[DATASET ENTRIES — start]

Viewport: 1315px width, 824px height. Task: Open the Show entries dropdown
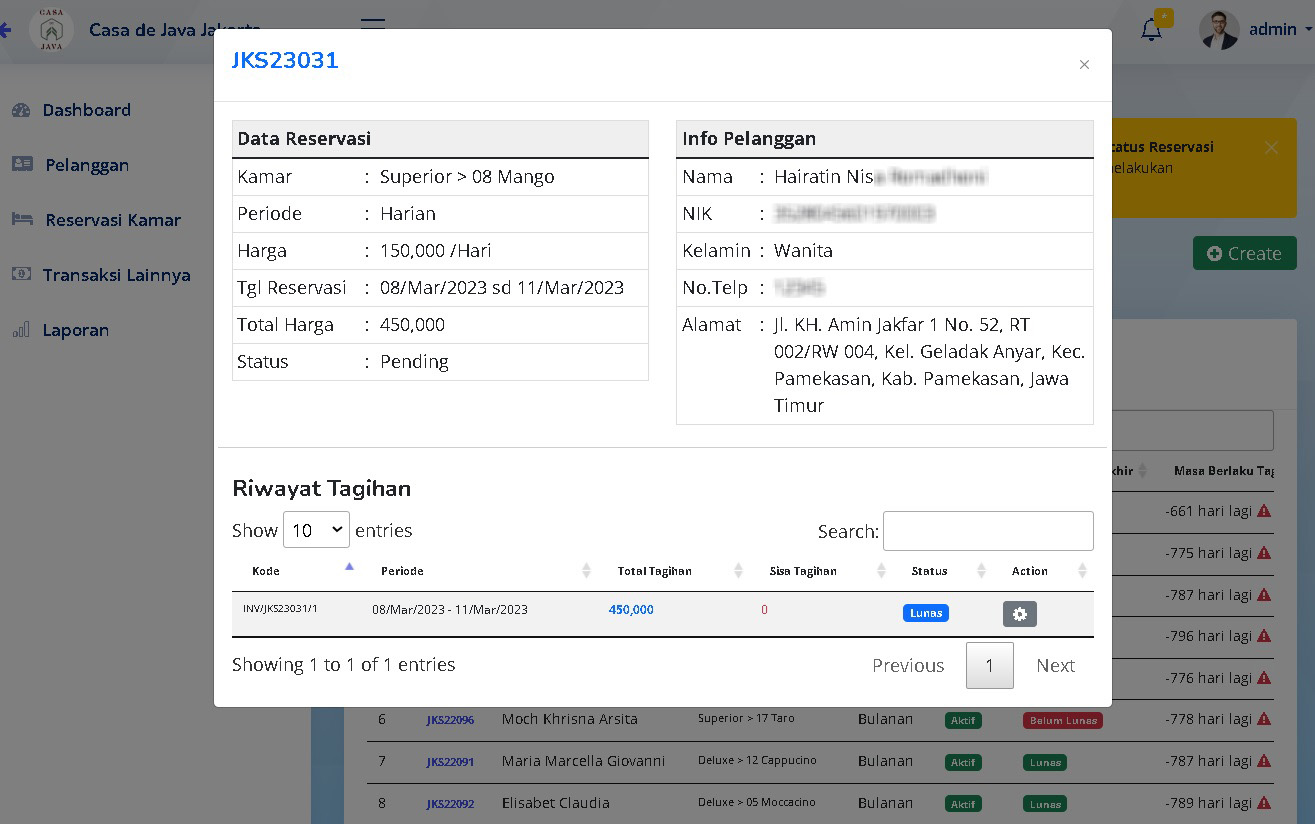coord(316,530)
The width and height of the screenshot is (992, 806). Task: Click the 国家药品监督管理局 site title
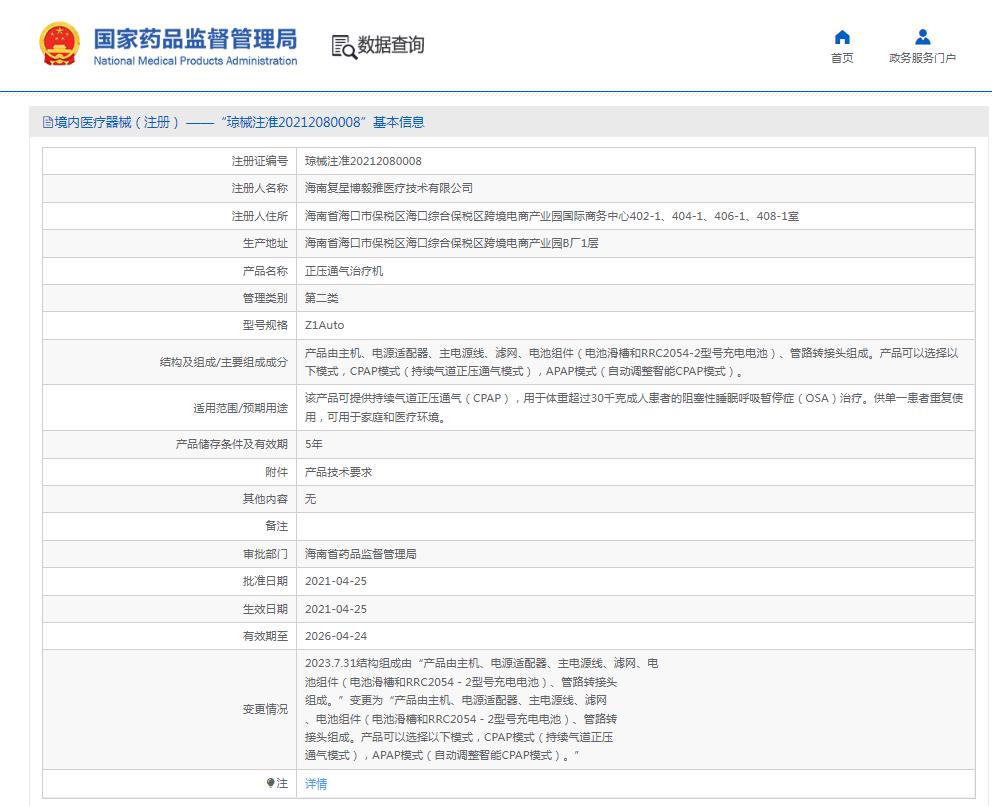click(195, 39)
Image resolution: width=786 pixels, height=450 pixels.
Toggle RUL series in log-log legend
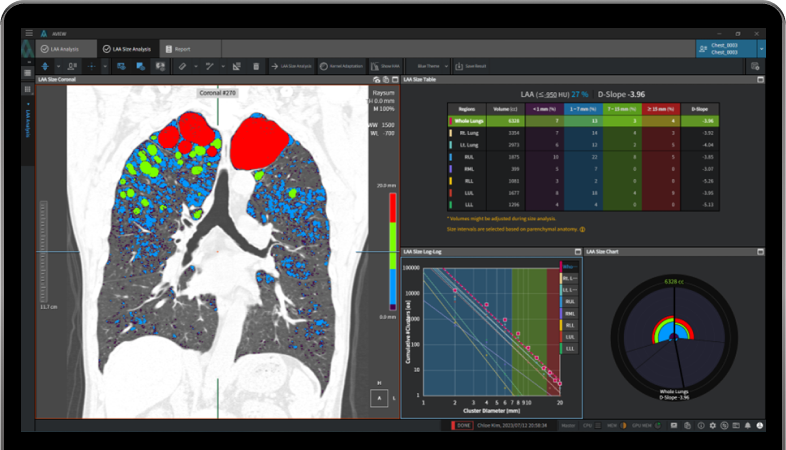(569, 301)
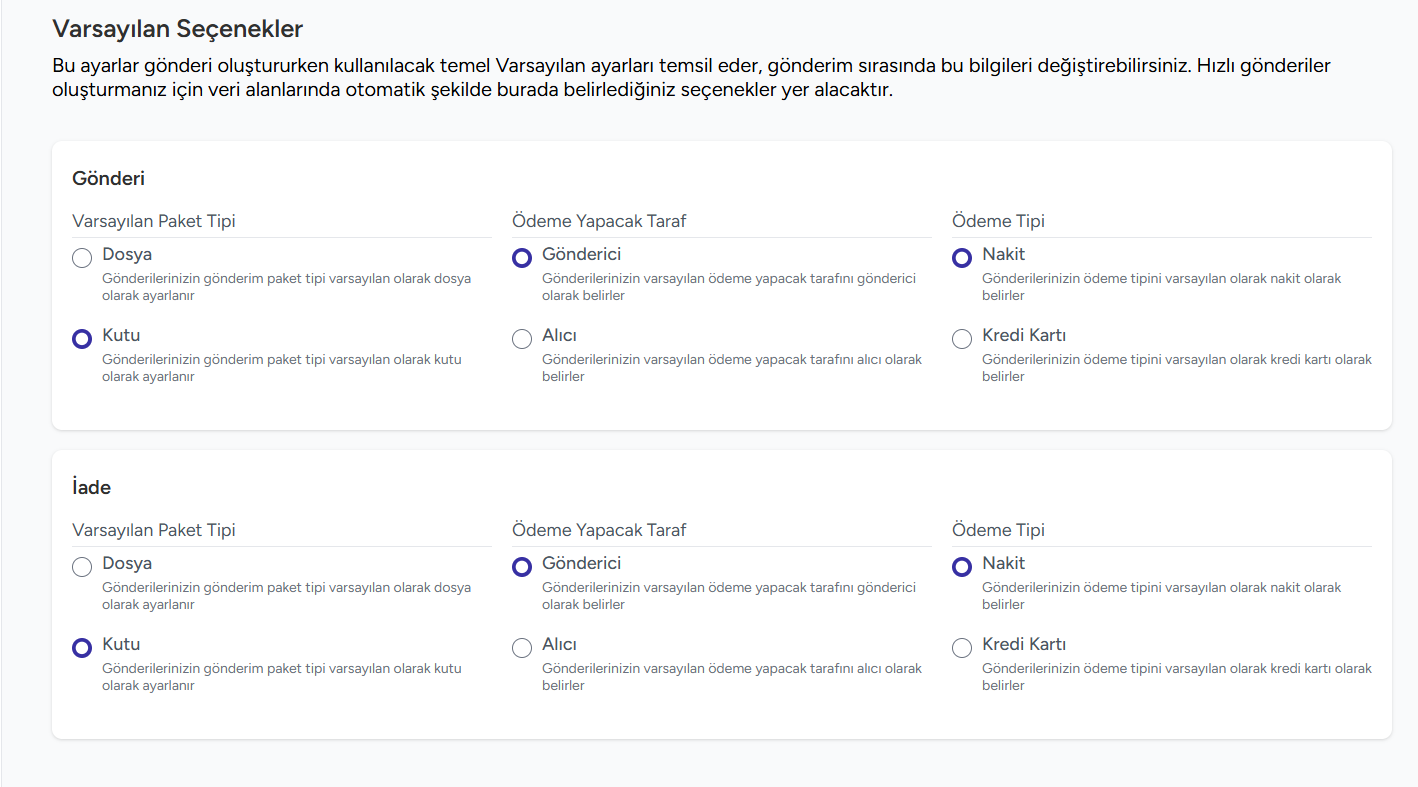1418x787 pixels.
Task: Choose Gönderici radio under Gönderi section
Action: click(521, 259)
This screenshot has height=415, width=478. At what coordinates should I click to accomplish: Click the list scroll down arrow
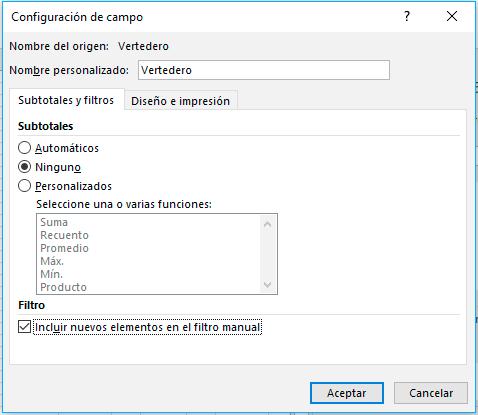click(267, 285)
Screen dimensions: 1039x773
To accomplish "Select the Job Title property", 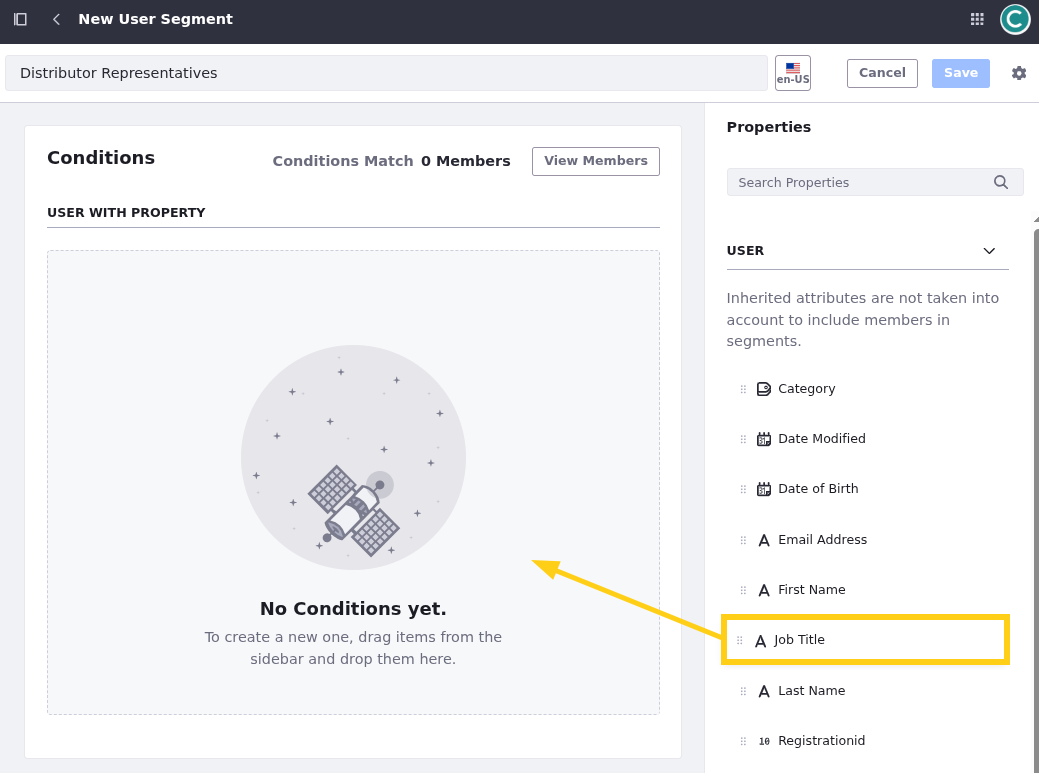I will (800, 640).
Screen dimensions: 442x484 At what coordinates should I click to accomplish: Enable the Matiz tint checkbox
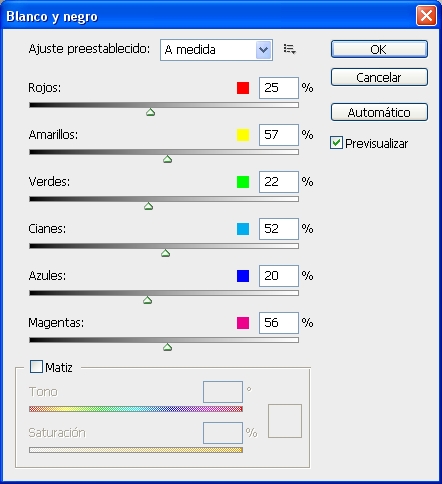pyautogui.click(x=36, y=366)
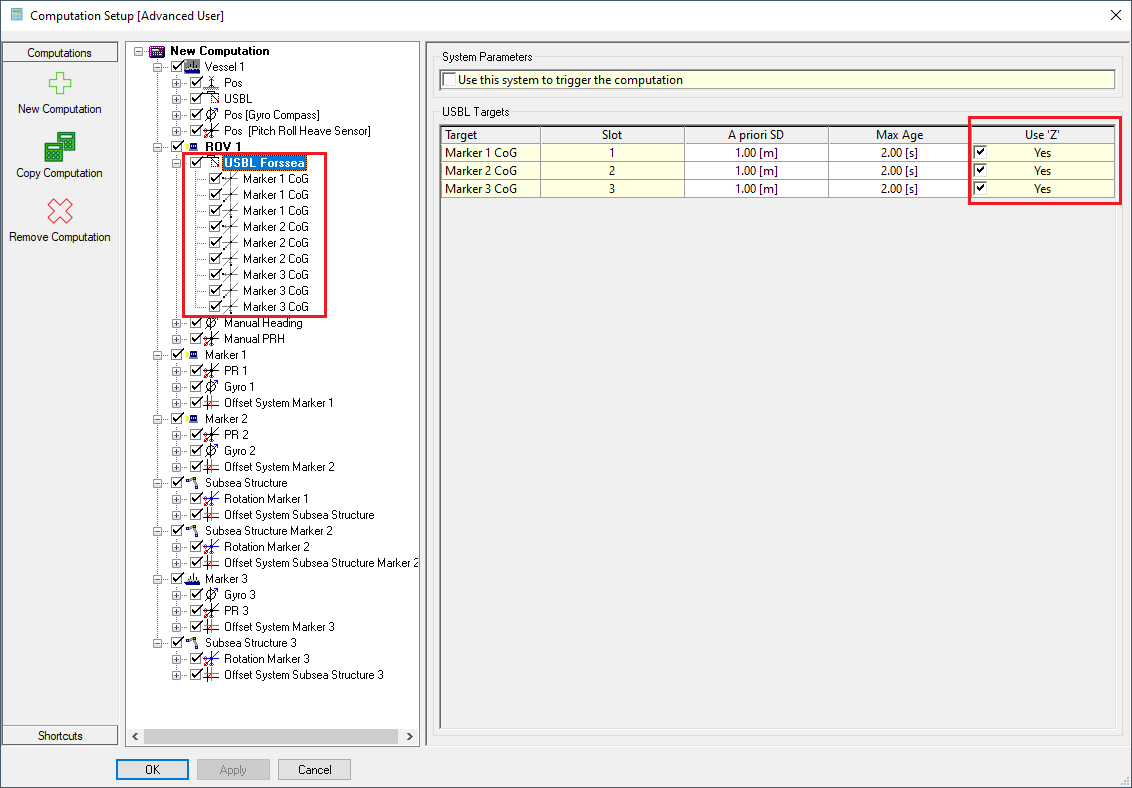The height and width of the screenshot is (788, 1132).
Task: Collapse the Vessel 1 tree node
Action: click(x=158, y=67)
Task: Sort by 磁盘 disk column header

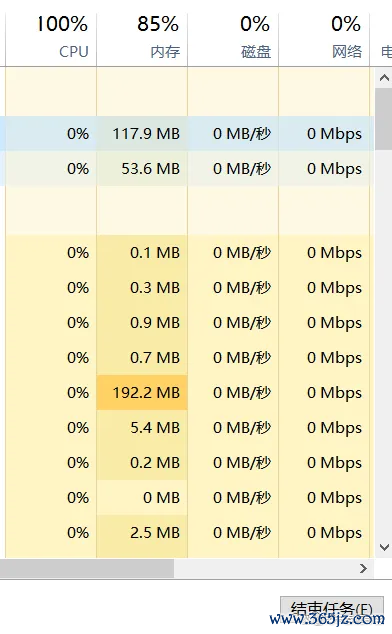Action: point(233,37)
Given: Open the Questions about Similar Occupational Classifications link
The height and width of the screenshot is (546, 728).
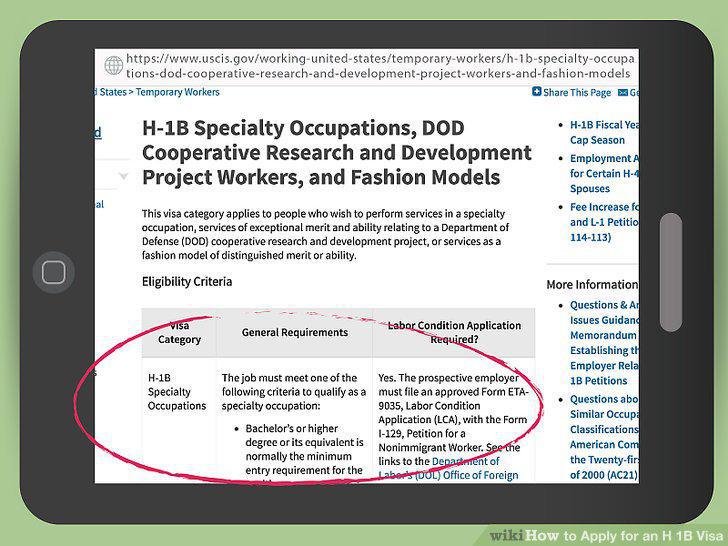Looking at the screenshot, I should [604, 437].

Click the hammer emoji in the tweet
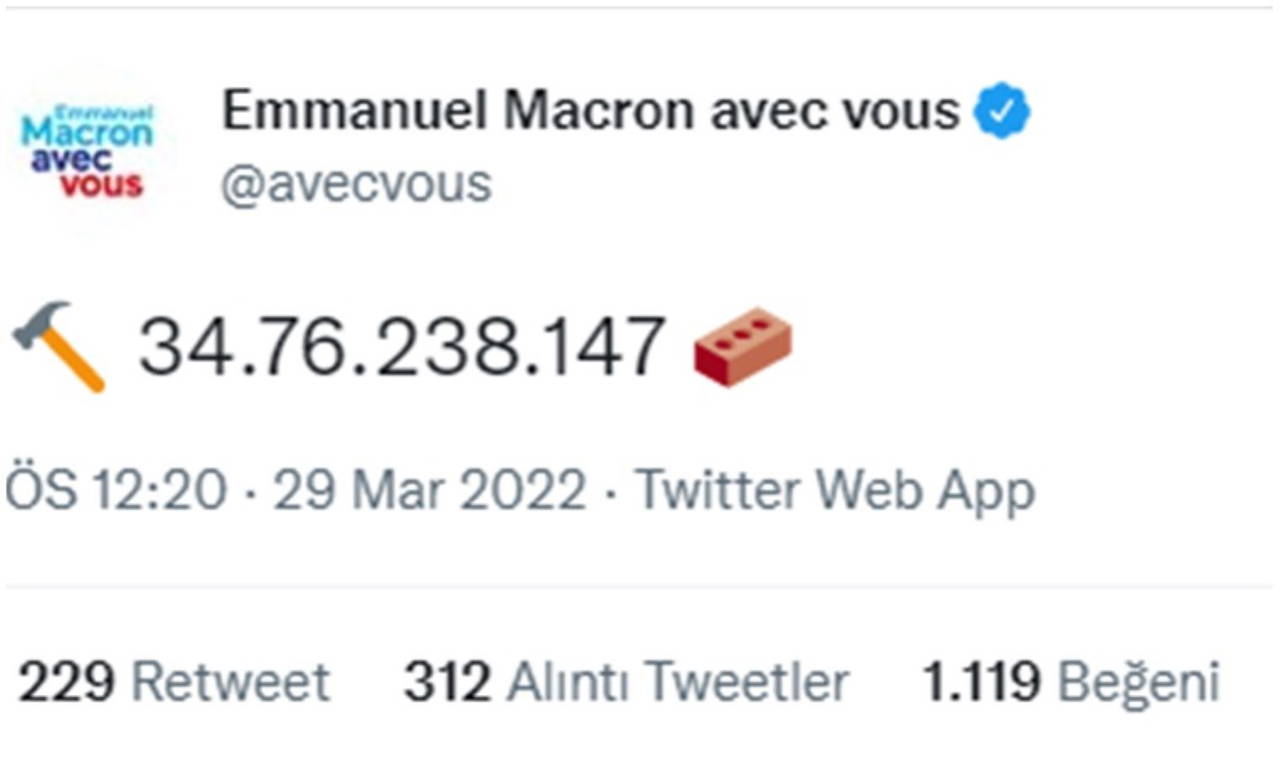point(59,346)
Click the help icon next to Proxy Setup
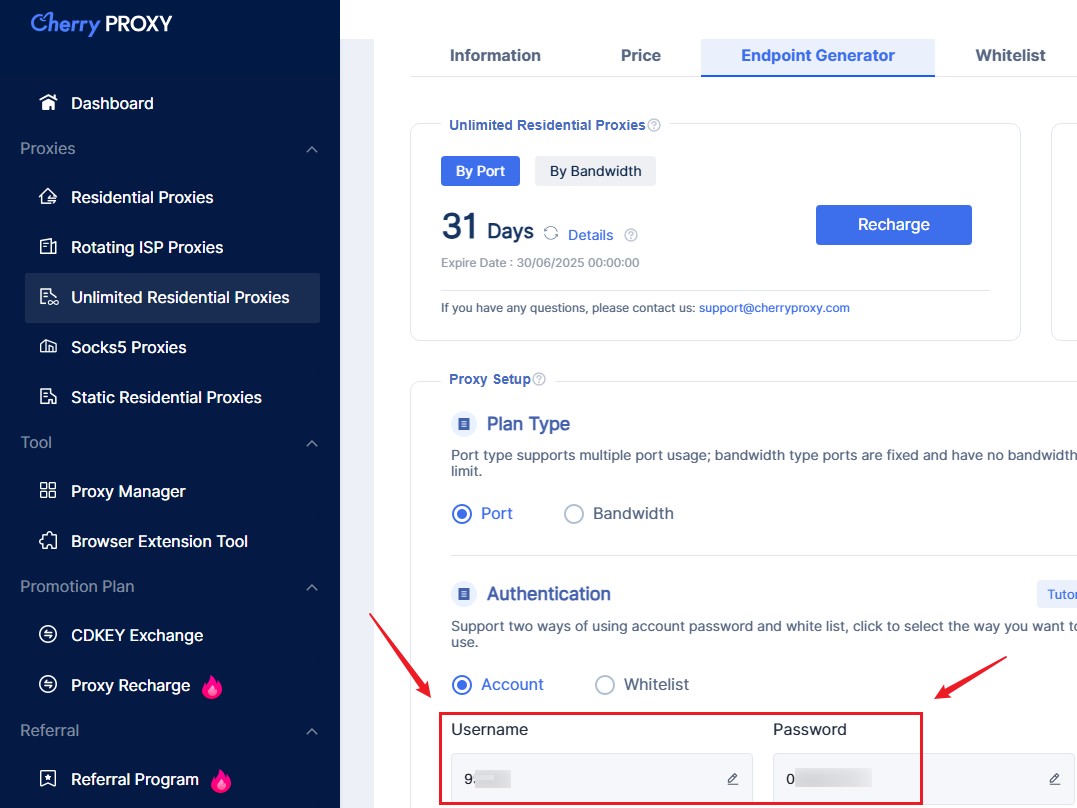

[DATASET ENTRIES — finish]

EXERCISE BRIEF:
Starting with the line that contains "Task: Sort by 磁盘 disk column header", copy every line word for word through the end of the listing above, but leave out the pictures.

ANSWER SPACE:
Task: Sort by 磁盘 disk column header

Action: point(233,37)
Given: Open the Questions about Similar Occupational Classifications link
The height and width of the screenshot is (546, 728).
Looking at the screenshot, I should [604, 437].

Click the hammer emoji in the tweet
point(59,346)
Click the help icon next to Proxy Setup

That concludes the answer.